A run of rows
------------------------------------

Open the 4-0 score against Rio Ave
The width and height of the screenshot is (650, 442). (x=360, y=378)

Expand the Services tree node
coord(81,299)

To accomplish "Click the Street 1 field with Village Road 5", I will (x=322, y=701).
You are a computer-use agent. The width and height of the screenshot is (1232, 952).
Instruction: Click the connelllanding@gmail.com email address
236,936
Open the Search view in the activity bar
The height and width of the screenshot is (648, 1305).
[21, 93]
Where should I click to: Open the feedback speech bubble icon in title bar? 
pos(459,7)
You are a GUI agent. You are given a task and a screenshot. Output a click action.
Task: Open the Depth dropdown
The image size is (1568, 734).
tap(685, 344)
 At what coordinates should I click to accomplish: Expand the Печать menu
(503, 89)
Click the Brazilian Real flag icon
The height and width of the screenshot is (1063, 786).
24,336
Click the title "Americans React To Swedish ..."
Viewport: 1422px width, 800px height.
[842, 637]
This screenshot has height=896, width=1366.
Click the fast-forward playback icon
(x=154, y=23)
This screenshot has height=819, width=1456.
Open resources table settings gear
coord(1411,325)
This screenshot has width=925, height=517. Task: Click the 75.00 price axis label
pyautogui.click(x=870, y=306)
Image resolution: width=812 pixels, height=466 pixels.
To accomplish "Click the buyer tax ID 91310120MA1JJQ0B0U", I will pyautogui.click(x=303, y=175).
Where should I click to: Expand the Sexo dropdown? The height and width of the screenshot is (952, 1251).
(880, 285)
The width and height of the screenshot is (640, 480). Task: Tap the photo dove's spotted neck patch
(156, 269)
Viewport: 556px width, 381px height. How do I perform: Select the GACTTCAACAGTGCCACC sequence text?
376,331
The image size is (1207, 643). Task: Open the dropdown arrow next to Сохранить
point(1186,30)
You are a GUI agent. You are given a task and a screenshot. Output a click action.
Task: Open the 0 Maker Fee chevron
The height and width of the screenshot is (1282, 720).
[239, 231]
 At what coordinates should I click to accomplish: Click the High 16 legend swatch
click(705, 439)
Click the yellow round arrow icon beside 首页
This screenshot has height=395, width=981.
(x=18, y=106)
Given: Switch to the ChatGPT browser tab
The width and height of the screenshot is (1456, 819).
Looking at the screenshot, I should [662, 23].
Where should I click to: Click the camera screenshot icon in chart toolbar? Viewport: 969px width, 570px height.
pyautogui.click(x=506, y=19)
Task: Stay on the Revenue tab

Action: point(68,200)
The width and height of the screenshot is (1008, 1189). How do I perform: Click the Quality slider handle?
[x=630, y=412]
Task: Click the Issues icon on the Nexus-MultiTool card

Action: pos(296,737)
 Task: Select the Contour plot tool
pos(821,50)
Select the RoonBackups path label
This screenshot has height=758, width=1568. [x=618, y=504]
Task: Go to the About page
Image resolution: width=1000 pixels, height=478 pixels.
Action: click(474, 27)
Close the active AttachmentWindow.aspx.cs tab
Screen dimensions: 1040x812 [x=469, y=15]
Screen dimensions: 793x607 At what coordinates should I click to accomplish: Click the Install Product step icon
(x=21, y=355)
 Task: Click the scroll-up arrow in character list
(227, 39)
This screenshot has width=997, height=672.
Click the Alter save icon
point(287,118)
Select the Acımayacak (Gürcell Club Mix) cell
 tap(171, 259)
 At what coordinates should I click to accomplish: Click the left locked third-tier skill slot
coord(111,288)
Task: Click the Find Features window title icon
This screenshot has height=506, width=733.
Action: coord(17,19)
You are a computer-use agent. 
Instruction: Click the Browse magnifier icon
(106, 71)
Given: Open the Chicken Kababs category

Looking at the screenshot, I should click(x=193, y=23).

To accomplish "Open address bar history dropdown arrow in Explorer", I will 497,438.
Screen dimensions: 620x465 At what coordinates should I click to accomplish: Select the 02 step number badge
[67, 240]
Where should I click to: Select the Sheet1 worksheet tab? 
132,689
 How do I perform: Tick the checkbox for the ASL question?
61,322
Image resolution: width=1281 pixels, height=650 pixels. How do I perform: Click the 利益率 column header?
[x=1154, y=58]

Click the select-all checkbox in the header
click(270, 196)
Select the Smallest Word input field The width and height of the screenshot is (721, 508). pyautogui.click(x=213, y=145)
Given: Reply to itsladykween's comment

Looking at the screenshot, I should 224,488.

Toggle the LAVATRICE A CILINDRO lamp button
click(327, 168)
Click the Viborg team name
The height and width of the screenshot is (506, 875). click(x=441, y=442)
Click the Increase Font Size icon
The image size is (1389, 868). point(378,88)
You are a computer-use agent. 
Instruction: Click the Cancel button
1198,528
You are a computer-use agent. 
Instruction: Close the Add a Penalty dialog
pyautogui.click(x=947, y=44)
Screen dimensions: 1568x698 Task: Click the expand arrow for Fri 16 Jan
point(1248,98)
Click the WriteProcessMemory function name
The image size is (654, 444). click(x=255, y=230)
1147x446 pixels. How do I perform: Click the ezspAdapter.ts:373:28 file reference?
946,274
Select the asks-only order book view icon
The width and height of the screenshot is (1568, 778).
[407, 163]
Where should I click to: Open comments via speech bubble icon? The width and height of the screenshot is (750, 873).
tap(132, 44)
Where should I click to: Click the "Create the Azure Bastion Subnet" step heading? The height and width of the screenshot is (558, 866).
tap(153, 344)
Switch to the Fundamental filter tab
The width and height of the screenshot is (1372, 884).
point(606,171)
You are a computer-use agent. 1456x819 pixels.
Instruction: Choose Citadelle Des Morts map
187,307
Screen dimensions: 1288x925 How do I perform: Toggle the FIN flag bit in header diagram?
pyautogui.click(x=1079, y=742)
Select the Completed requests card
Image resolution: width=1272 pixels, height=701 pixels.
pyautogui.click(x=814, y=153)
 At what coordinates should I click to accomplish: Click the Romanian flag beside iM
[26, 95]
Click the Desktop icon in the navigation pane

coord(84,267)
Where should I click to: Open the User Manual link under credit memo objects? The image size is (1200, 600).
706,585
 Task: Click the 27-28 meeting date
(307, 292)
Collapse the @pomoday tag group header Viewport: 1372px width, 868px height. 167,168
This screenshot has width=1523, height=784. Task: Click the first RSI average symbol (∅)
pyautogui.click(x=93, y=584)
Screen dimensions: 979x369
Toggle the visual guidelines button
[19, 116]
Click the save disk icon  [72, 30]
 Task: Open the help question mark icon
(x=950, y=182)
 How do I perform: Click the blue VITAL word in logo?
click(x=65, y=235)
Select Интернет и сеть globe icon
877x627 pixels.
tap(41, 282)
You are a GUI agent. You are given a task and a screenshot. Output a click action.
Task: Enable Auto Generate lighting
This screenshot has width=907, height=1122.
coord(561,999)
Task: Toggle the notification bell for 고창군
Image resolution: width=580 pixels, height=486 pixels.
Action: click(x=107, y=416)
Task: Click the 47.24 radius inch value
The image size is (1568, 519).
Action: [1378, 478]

------------------------------------

- **WHAT TO WORK ON**
Put the rows from the line containing "Screen dimensions: 979x369" through the line containing "Action: click(x=107, y=416)", both included, into a JSON list of strings with one string per line and no blank lines.

- **FINAL ANSWER**
[
  "Screen dimensions: 979x369",
  "Toggle the visual guidelines button",
  "[19, 116]",
  "Click the save disk icon  [72, 30]",
  " Task: Open the help question mark icon",
  "(x=950, y=182)",
  " How do I perform: Click the blue VITAL word in logo?",
  "click(x=65, y=235)",
  "Select Интернет и сеть globe icon",
  "877x627 pixels.",
  "tap(41, 282)",
  "You are a GUI agent. You are given a task and a screenshot. Output a click action.",
  "Task: Enable Auto Generate lighting",
  "This screenshot has width=907, height=1122.",
  "coord(561,999)",
  "Task: Toggle the notification bell for 고창군",
  "Image resolution: width=580 pixels, height=486 pixels.",
  "Action: click(x=107, y=416)"
]